I kept that catheter in for around 8 weeks and my hospital apologised and apologised to me for missing it.  I had a good amount of time off work because the infection was so severe, and it turns out it never really cleared up because after I decided to have the indwelling catheter removed, I developed sepsis that had been triggered by a urine infection that had developed back into a severe kidney infection.

About a month after my sepsis episode, I had the indwelling catheter refitted – my consultant was super worried about how unwell I’d been with sepsis that they didn’t want to risk anything else happening – they wanted my bladder to rest and because I was still having a lot of symptoms, I was happy to have it refitted.

Unfortunately, I had it removed about 3 days after because it was so so sore I couldn’t sit or stand, let alone walk – we think I was scratched (for real this time) when they inserted it.

But, living with an indwelling catheter was fine.  I mean, it was tricky to hide it under my clothes but thankfully it was during the summer so my dresses were long enough.  I even managed to try a load of wedding dresses on with it, and although I felt embarrassed, my bridal stylist was brilliant and my bridesmaids did everything to make me comfortable.  I did have some initial struggles overnight, because it was tricky to  have it on my leg and turn over in the night, but my specialist nurse gave me a brilliant night stand to keep it on along with an extra long drainage tube so I wasn’t trapped.  The first time round it really did make a positive impact on my life, despite the infections.
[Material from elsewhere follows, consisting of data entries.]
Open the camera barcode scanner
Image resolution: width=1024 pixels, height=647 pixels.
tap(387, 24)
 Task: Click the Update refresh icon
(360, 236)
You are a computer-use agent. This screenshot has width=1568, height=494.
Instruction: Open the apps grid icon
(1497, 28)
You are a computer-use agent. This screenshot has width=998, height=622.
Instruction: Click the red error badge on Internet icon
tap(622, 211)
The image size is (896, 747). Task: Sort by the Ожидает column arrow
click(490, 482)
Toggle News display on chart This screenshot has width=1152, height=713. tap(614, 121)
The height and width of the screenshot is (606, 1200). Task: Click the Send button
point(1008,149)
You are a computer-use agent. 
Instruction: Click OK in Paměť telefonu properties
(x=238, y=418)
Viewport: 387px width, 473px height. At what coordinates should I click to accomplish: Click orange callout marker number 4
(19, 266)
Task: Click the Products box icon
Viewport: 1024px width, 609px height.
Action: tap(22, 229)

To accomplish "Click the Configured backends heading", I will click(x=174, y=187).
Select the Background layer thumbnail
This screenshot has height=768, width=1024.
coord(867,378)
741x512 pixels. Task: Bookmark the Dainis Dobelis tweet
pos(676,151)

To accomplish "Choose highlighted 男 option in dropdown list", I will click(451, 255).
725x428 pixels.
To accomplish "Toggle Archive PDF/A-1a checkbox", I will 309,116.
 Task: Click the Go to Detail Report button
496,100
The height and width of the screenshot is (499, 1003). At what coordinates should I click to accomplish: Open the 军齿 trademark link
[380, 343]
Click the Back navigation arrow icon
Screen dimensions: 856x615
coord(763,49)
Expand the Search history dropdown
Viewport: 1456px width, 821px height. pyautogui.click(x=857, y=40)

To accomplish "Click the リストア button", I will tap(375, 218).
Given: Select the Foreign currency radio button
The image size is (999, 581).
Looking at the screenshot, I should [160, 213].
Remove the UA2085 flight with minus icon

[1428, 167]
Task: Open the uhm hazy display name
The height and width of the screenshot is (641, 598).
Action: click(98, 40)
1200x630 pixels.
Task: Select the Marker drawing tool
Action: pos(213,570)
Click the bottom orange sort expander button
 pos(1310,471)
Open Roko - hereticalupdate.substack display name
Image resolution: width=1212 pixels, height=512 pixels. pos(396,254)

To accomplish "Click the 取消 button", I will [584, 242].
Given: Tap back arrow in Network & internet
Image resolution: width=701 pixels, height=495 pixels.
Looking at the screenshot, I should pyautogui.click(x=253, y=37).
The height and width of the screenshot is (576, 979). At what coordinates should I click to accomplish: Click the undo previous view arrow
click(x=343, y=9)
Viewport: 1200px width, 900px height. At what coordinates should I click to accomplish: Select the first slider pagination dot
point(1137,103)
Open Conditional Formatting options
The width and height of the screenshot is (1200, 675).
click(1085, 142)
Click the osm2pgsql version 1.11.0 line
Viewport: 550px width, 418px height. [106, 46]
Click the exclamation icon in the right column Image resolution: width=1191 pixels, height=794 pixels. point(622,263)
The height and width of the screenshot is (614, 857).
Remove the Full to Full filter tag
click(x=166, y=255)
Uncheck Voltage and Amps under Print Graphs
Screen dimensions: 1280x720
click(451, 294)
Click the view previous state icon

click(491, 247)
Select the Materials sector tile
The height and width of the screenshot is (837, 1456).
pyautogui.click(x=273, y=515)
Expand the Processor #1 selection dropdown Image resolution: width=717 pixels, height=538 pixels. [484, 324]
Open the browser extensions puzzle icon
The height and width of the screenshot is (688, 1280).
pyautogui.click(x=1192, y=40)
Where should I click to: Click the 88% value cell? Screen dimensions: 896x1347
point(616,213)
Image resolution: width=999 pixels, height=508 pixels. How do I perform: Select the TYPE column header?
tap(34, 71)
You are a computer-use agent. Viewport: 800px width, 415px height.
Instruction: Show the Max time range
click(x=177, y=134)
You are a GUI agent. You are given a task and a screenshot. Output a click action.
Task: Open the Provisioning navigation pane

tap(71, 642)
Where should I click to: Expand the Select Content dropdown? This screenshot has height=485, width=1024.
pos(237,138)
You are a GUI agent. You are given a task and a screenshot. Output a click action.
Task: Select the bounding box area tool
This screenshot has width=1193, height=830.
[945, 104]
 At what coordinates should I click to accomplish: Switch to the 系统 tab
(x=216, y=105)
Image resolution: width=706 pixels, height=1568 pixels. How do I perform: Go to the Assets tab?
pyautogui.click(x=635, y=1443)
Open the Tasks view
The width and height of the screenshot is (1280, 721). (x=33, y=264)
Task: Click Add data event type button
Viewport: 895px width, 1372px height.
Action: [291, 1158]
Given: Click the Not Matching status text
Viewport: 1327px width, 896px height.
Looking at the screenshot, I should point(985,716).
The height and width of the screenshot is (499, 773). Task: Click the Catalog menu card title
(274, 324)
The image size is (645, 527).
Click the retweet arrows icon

What caused that initial severe kidney infection?  They suspect I was brewing a urine infection anyway, but that catheter pushed it up inside, but I don’t agree with this – my husband and I think I did some serious damage to my urethra that day, and the severe frequency was due to that, but the constant amount of urine going through it created an infection at the wound site which tracked back up to my kidneys.  But we won’t ever know for sure.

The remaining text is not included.